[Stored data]
-.-.-

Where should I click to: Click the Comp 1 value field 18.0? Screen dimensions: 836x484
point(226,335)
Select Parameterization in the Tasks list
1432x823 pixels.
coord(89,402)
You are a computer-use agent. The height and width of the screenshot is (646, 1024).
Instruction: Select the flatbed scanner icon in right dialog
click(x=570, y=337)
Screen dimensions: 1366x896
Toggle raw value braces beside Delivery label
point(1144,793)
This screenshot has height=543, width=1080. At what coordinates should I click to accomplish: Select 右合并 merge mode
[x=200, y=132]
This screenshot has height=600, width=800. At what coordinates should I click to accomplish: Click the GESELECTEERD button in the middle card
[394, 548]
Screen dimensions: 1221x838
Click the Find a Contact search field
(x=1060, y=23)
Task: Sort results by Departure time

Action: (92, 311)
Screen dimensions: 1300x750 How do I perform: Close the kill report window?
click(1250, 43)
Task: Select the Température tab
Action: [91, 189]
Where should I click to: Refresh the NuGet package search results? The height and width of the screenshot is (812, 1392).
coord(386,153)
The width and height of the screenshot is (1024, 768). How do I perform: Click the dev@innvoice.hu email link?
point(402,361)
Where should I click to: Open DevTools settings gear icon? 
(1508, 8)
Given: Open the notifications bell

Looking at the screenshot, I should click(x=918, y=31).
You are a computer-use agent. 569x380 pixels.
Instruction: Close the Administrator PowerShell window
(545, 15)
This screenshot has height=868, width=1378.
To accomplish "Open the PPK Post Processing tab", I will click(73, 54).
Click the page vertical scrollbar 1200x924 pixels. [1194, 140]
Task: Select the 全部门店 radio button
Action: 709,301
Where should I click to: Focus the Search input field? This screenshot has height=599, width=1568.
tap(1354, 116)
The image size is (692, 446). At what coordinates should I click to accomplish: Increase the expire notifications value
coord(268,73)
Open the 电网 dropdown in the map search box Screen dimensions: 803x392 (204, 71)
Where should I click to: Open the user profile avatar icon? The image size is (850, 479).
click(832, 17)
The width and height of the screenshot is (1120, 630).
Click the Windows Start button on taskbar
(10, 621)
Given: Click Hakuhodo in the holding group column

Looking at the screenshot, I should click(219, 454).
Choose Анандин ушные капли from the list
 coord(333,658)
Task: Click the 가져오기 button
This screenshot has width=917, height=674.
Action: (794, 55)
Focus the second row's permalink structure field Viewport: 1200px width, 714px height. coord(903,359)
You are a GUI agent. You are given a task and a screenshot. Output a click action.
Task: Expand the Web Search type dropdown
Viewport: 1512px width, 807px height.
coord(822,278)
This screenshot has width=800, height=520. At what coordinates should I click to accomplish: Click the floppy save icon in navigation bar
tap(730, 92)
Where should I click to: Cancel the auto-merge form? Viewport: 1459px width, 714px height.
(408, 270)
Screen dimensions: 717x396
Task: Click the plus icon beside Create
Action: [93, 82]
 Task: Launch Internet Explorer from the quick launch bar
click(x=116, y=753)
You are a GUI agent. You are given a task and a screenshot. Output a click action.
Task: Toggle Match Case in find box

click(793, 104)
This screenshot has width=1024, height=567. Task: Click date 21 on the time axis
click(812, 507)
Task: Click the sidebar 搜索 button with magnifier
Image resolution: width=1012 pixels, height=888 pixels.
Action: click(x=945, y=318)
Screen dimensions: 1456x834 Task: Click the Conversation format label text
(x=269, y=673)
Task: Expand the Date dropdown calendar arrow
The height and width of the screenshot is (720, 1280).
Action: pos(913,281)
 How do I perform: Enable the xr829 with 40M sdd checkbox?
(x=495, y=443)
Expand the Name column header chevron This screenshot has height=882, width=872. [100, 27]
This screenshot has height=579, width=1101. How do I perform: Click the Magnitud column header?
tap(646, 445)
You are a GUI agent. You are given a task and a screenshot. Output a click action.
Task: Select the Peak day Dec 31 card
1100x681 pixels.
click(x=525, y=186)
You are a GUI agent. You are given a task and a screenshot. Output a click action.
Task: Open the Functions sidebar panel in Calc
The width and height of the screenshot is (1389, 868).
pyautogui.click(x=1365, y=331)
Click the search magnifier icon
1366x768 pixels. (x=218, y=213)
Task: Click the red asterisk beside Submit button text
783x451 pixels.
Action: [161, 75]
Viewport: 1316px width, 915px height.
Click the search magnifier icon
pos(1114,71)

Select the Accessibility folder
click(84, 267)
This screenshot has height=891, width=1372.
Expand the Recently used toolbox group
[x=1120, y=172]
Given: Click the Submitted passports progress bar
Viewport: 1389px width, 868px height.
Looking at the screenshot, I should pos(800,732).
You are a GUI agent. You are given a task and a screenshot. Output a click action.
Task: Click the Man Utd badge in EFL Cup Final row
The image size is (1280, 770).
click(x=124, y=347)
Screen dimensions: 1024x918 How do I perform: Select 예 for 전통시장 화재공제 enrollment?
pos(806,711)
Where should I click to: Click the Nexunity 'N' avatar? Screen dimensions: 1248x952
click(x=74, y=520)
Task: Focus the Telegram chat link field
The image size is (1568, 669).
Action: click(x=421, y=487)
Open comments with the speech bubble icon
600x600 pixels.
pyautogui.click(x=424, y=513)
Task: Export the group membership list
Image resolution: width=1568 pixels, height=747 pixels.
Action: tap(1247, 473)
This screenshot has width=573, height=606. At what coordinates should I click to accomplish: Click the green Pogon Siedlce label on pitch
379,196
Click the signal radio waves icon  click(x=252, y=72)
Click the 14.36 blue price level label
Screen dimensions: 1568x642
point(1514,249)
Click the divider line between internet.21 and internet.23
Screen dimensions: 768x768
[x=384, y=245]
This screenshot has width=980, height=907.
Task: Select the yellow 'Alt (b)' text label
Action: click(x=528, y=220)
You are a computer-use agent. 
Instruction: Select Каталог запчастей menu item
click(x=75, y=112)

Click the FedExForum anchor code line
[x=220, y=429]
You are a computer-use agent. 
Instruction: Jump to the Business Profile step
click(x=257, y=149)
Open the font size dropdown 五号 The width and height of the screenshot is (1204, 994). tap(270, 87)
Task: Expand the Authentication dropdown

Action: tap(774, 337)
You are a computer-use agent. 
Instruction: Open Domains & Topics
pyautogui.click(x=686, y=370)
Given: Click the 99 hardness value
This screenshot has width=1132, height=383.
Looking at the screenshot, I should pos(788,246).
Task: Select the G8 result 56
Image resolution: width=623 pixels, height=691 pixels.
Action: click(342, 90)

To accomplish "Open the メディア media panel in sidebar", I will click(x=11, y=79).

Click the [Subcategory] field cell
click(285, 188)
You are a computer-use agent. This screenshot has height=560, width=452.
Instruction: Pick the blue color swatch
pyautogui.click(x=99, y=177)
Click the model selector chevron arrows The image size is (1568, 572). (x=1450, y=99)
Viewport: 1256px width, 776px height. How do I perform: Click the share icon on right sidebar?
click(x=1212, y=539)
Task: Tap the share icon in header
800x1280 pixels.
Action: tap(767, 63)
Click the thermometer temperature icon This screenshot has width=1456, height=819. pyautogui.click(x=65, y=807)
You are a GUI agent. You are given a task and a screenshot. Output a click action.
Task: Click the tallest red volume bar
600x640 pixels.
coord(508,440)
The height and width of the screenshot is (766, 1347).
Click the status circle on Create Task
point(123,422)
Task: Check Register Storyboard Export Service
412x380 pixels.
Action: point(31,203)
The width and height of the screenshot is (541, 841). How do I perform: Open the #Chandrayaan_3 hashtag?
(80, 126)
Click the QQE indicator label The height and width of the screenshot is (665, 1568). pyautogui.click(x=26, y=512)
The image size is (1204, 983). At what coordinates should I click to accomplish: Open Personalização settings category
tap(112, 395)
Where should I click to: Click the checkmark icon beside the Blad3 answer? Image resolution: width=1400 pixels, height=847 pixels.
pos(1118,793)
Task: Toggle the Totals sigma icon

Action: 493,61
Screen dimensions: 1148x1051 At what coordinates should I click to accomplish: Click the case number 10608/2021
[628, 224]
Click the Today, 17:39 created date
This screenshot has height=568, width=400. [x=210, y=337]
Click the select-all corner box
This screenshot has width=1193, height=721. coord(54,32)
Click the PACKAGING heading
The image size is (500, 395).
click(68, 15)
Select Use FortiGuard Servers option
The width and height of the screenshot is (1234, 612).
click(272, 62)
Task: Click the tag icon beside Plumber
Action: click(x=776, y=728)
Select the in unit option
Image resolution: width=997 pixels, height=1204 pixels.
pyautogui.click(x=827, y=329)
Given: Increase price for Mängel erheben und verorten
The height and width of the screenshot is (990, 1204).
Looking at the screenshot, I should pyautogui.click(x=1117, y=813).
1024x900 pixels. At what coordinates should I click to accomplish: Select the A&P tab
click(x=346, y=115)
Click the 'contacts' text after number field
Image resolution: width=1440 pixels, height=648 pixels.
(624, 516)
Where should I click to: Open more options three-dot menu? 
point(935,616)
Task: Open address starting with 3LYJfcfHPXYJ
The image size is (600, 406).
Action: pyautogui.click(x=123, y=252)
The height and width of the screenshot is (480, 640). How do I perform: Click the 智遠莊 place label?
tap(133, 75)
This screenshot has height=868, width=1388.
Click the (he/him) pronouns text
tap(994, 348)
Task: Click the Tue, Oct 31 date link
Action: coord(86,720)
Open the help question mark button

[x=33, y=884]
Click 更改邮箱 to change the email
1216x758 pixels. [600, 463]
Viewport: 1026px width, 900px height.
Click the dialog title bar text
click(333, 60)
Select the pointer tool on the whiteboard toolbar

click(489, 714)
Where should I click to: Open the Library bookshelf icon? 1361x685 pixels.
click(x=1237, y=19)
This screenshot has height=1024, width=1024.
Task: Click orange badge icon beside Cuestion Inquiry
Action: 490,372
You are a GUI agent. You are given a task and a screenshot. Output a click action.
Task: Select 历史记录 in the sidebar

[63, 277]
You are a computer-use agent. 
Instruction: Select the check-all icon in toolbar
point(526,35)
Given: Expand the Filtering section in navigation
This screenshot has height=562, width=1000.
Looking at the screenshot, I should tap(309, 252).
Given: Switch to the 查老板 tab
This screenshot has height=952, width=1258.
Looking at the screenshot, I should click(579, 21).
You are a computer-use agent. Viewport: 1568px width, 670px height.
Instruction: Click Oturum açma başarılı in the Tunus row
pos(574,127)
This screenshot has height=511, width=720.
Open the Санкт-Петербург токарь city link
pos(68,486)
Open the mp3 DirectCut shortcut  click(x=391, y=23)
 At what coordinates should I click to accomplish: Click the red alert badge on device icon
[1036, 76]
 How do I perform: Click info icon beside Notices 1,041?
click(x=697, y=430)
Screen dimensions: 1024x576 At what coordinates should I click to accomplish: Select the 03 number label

-.-.-

= Problem requirements =
Lines holding the word "chevron" in the entries above are the ones to pull out. Copy them all.

= Exercise output =
Expand the Name column header chevron This screenshot has height=882, width=872. [100, 27]
Click the model selector chevron arrows The image size is (1568, 572). (x=1450, y=99)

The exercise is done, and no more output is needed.